Cette garantie d'être remboursé un jour élargit beaucoup la possibilité de commercer, y compris avec des inconnus. Et ce jeu va de pair avec des règles claires et connues de tous, à défaut d'être comprises. En zone euro, par exemple, la cible officielle d'inflation est de 2% par an, pour accompagner la croissance (potentielle) des échanges et éviter une déflation sans trop éroder l'épargne (OK, ça fait beaucoup). Pour certaines monnaies locales (le Chiemgauer, en Basse-Saxe), un système intégré d'inflation incite les acteurs à ne pas épargner, le but étant de stimuler le commerce. Les SEL (Systèmes d'échanges locaux) sont explicitement faits pour promouvoir les entreprises locales, l'action sociale (Timebanks.org), l'échange de savoirs et l'éducation (Saber au Brésil, Moniba, expérience au Mali). Les titres restaurant sont des monnaies complémentaires propres à un secteur d'activité. Leur règles d'usage sont, là encore, connues et bien définies.

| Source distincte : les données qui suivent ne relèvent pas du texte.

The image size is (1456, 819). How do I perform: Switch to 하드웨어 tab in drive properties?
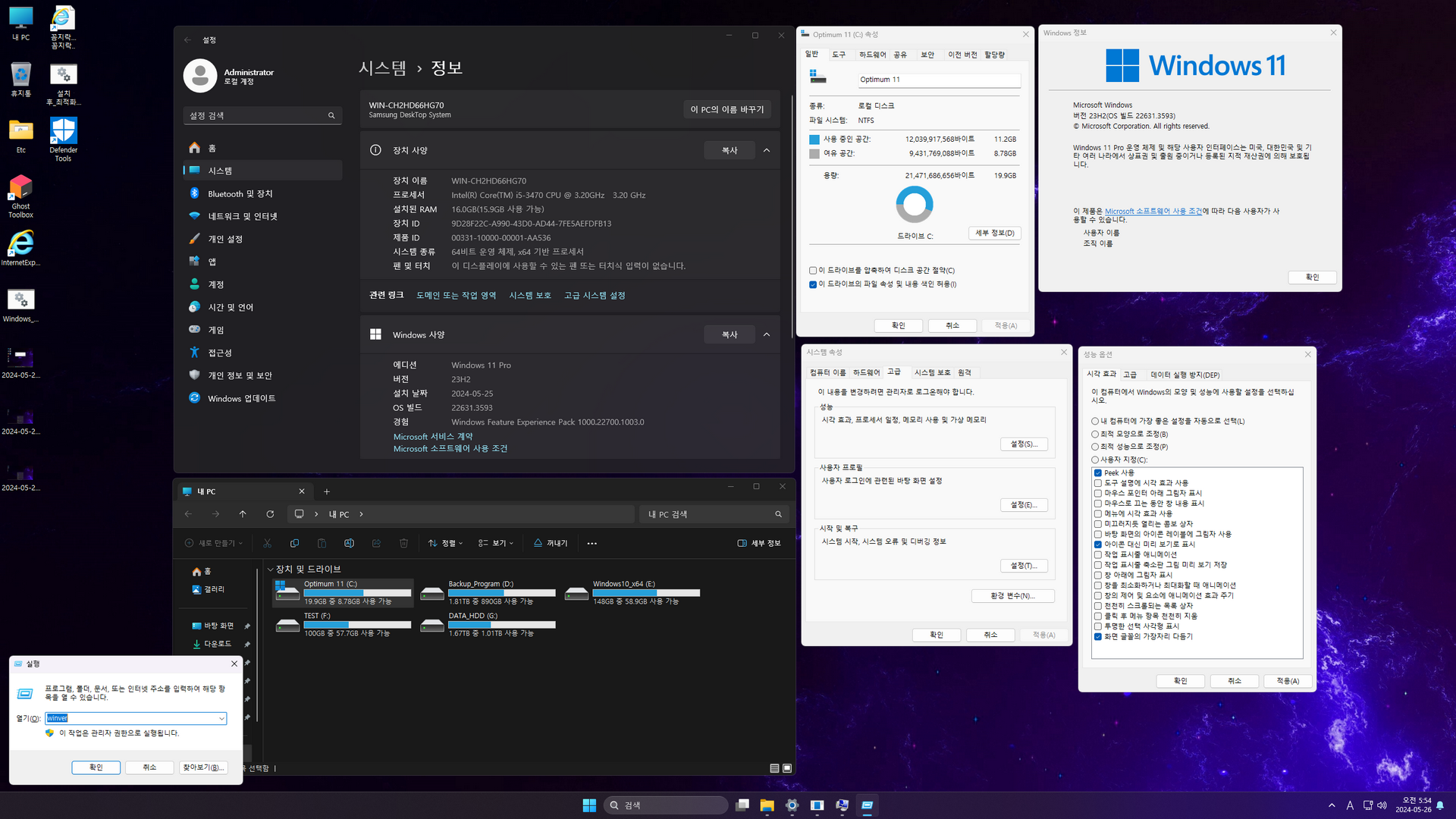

Concernant le crédit (ou le compte) bancaire, qui est reconnu comme monnaie depuis 1914, le garant en dernier ressort est l'État souverain, qui impose, là aussi, ses règles.

Comment le bitcoin s'inscrit dans ce tableau ? Il a pu être présenté comme une alternative aux monnaies souveraines en apportant une garantie collective à la place de celle de l'État. Les geeks libertariens ont été séduits par cette perspective de retirer au monstre froid une de ses prérogatives. Certains libertaires nerds y voient un moyen de s'affranchir des banques capitalistes qui ont provoqué la crise financière de 2008.

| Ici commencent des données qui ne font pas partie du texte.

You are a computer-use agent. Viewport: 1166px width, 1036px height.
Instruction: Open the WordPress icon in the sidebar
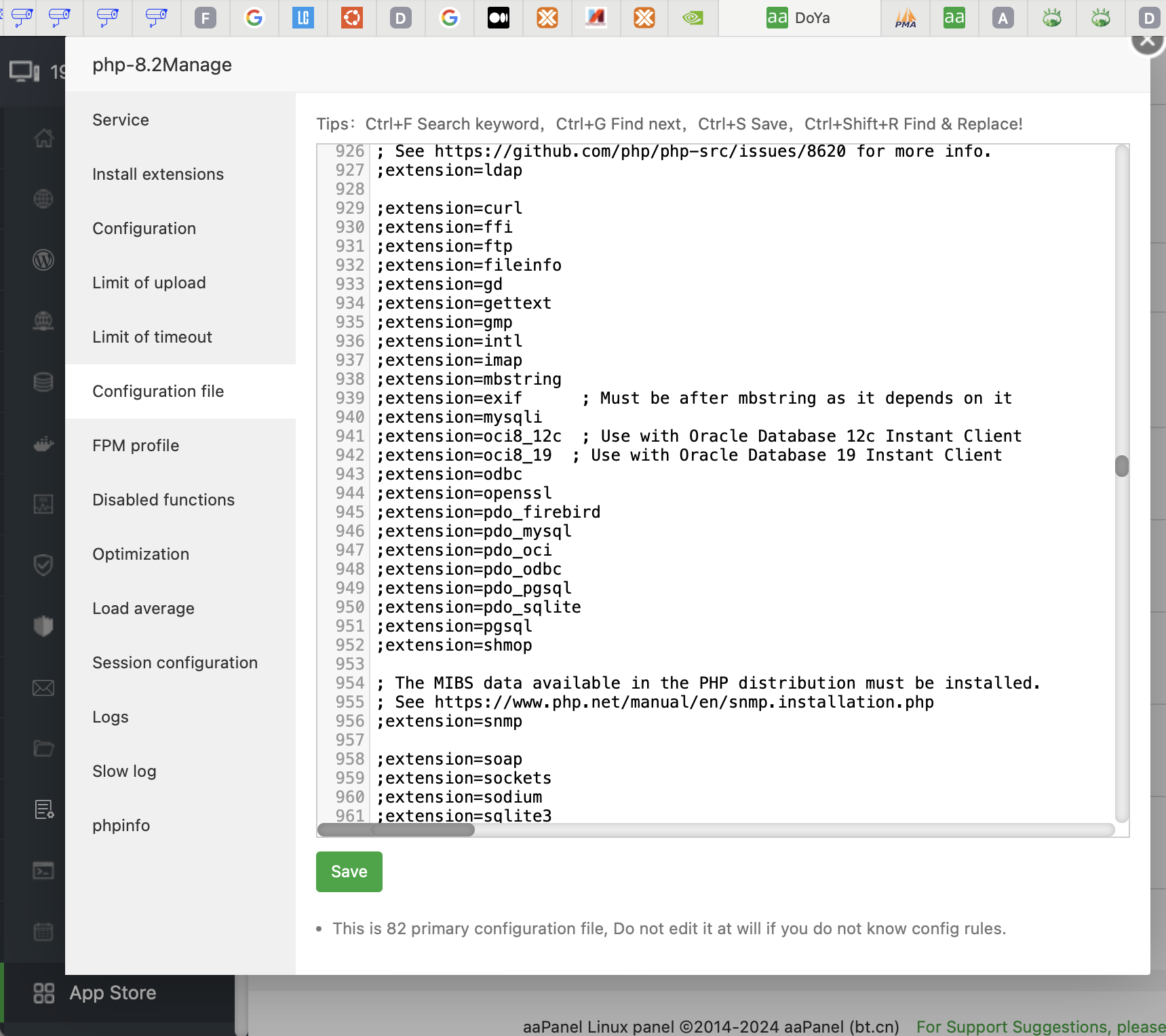point(43,260)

Si le Bitcoin apporte du neuf, c'est sur les moyens d'échange. Jusque là, on ne savait pas comment garantir l'unicité d'une transaction sur un réseau sans base de donnée centrale - ou sans instance centrale, qui aurait autorité. On imagine déjà l'appliquer à divers aspects du réseau mondial (le nommage avec Namecoin). Sur les autres rôles de la monnaie, le bitcoin semble vraiment à côté de la plaque. Sa valeur, extrêmement variable, en fait une mauvaise réserve d'épargne et une unité de compte vraiment très volatile. Quand au moyen d'échange, une autre caractéristique du bitcoin le rend inapte, c'est la déflation programmée dans son code. Au fil du temps, la quantité de bitcoins émise décroît. Elle s'arrêtera dans un temps fini.

Fichier:Total bitcoins over time.png
 (image venant d'ici: https://en.bitcoin.it/wiki/File:Total_bitcoins_over_time_graph.png)

Si les échanges devaient se développer dans cette monnaie, le prix des marchandises ne cesserait de baisser, ce qui inciterait les acheteurs à reporter leur achat et les vendeurs à choisir une autre unité monétaire. On voit bien la contradiction.

On voudrait que le bitcoin ressemble davantage à un bien qu'à une monnaie. S'il avait une utilité en soi, comme les noms de Namecoin, ça pourrait se soutenir. La comparaison avec les métaux précieux, qui ont servi de base monétaire pendant longtemps, est encore plus sotte. Ces métaux sont utiles, dans des sociétés de l'antiquité aussi bien qu'à l'âge de l'espace. Et ils sont rares, alors qu'il suffit de créer un CoinBit pour multiplier les signes numériques. Quoi qu'il en soit, le retour à une monnaie-marchandise serait un retour au troc.

Le seul intérêt du bitcoin est pour ceux qui y sont entrés en premier, lorsque la création en était facile. À présent qu'ils en possèdent un paquet, ils s'emploient à en faire grimper la cote. C'est ainsi que j'écoute les évangélistes invités sur les plateaux (Bitcoin au Téléphone sonne - France Inter). Heureusement, il y a aussi d'excellents articles pour garder les idées claires et la tête froide.